--- Provided records ---

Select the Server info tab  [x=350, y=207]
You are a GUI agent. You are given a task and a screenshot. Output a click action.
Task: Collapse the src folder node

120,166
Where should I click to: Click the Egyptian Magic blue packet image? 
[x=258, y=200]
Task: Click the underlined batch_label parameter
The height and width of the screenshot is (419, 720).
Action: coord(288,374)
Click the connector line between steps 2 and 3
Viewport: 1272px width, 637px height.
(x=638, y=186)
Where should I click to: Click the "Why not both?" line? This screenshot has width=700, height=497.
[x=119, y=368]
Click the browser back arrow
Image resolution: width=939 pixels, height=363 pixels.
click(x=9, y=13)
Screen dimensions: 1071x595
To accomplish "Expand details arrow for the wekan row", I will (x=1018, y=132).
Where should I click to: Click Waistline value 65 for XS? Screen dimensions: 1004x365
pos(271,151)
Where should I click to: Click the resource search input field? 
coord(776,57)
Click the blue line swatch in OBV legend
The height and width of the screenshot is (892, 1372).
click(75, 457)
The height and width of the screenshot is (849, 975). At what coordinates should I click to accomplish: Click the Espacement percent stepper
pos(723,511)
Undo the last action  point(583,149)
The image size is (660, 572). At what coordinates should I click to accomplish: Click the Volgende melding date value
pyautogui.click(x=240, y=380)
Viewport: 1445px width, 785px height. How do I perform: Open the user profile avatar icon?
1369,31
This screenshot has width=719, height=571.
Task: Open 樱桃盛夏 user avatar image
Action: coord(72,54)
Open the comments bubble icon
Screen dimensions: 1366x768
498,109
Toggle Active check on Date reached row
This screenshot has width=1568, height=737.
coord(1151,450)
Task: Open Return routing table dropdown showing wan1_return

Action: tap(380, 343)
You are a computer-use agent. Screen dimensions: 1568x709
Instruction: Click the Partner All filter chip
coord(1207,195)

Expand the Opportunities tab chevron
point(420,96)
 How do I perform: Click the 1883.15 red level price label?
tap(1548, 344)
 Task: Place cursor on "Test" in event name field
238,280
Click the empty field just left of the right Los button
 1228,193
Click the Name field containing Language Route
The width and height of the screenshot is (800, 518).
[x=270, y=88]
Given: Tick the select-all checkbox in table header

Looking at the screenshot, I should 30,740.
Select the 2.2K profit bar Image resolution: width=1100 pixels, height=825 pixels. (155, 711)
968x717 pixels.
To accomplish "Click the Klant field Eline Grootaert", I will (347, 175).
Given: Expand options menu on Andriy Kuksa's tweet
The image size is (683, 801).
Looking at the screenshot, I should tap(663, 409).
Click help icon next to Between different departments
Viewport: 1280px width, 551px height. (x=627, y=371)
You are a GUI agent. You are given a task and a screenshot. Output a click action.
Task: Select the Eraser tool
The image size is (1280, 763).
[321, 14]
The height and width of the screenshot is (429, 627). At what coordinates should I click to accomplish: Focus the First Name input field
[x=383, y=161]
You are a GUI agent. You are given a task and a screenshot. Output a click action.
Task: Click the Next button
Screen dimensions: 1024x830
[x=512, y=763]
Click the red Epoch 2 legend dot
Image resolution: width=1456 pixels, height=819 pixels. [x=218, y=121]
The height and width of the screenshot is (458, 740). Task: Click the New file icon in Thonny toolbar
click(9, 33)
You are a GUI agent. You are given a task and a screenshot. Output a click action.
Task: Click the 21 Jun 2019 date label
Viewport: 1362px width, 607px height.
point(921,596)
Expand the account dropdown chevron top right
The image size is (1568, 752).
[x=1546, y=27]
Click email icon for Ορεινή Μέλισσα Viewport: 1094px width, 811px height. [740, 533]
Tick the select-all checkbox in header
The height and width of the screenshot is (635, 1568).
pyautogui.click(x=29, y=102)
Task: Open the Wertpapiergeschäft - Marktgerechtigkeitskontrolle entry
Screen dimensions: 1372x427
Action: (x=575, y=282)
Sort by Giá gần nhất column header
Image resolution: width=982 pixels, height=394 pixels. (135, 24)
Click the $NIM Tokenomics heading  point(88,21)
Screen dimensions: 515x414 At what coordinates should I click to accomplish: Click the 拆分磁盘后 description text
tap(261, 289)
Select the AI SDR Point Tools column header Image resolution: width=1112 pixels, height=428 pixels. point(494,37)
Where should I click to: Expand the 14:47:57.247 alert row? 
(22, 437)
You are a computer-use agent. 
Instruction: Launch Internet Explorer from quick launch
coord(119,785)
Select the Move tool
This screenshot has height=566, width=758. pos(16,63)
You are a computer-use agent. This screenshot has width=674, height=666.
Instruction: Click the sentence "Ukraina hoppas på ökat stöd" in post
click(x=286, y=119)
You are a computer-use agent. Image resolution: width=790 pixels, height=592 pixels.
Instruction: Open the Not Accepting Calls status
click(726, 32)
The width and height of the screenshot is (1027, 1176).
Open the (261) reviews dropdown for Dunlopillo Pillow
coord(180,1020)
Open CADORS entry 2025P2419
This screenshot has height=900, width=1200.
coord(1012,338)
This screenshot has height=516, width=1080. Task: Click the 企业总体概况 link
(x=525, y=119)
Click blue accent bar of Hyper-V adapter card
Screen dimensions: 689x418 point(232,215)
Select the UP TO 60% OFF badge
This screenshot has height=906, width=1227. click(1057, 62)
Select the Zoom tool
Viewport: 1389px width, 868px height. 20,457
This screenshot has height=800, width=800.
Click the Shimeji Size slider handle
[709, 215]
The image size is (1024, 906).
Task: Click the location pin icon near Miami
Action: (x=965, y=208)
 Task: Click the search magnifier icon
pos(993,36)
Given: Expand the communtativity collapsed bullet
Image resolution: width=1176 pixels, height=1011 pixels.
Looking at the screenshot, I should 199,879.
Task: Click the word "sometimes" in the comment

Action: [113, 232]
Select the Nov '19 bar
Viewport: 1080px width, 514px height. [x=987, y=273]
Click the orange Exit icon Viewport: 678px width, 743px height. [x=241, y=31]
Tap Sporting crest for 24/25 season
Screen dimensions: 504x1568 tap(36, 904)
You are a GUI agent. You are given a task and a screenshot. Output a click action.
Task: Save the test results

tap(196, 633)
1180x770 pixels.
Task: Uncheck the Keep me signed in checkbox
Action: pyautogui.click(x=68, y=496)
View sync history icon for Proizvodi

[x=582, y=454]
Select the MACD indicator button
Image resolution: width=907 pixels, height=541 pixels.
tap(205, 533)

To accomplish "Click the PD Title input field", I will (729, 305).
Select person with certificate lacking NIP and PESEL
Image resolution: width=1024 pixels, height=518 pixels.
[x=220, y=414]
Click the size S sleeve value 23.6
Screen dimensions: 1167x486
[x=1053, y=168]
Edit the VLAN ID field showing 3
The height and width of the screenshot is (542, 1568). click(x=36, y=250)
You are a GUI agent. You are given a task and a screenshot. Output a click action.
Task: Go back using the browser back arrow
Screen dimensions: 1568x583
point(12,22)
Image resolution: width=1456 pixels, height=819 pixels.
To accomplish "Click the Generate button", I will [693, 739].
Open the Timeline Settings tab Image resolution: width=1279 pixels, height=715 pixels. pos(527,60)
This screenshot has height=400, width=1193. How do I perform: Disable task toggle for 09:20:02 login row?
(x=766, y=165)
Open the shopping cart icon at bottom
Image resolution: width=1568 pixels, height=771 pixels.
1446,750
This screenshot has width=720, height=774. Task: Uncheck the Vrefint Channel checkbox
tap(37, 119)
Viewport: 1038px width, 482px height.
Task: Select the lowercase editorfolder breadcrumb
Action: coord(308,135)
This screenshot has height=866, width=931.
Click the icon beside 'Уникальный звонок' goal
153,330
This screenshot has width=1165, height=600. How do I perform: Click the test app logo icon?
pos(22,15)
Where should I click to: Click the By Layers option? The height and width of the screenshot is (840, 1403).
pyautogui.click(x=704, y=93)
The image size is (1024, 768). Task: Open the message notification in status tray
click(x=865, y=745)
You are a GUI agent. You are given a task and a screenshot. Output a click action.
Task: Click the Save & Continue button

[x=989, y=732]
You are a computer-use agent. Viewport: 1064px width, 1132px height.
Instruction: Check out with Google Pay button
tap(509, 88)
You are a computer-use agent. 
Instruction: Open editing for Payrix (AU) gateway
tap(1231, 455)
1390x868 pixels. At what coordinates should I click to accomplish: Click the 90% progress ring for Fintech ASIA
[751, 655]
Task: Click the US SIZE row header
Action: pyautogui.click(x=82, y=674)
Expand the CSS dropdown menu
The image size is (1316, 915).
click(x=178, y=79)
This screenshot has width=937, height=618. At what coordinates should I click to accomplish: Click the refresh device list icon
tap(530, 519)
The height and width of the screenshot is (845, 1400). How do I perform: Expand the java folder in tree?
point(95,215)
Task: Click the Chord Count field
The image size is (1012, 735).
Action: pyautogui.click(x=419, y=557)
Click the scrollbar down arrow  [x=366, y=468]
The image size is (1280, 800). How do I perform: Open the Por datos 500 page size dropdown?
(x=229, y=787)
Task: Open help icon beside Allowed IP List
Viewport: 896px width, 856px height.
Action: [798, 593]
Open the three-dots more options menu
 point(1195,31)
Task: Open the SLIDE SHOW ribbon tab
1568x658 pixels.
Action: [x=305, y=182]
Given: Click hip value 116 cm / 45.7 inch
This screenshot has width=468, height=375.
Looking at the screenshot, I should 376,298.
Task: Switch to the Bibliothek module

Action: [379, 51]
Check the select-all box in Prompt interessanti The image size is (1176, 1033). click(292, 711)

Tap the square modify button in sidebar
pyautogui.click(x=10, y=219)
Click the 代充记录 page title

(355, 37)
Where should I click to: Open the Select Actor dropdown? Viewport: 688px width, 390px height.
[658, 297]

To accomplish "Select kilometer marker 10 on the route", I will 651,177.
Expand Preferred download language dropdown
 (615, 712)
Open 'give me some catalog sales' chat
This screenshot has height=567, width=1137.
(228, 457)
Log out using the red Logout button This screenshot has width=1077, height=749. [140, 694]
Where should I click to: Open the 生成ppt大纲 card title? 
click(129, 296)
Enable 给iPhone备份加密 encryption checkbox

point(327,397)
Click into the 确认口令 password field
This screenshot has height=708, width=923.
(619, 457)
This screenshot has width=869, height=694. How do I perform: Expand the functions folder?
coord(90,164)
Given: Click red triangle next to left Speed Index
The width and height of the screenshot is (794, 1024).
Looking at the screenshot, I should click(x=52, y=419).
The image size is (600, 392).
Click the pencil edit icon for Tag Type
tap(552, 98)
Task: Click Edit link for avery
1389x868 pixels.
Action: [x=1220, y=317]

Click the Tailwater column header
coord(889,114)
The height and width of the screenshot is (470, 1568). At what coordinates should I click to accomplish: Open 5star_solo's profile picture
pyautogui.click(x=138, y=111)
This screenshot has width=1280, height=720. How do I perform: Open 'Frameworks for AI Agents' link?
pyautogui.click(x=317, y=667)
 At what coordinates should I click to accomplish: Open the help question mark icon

---

* Task goal
Copy out the rows word for word, starting at the first line and ending after the line that contains "Action: coord(288,374)".

* Task output
Select the Server info tab  [x=350, y=207]
You are a GUI agent. You are given a task and a screenshot. Output a click action.
Task: Collapse the src folder node

120,166
Where should I click to: Click the Egyptian Magic blue packet image? 
[x=258, y=200]
Task: Click the underlined batch_label parameter
The height and width of the screenshot is (419, 720).
Action: coord(288,374)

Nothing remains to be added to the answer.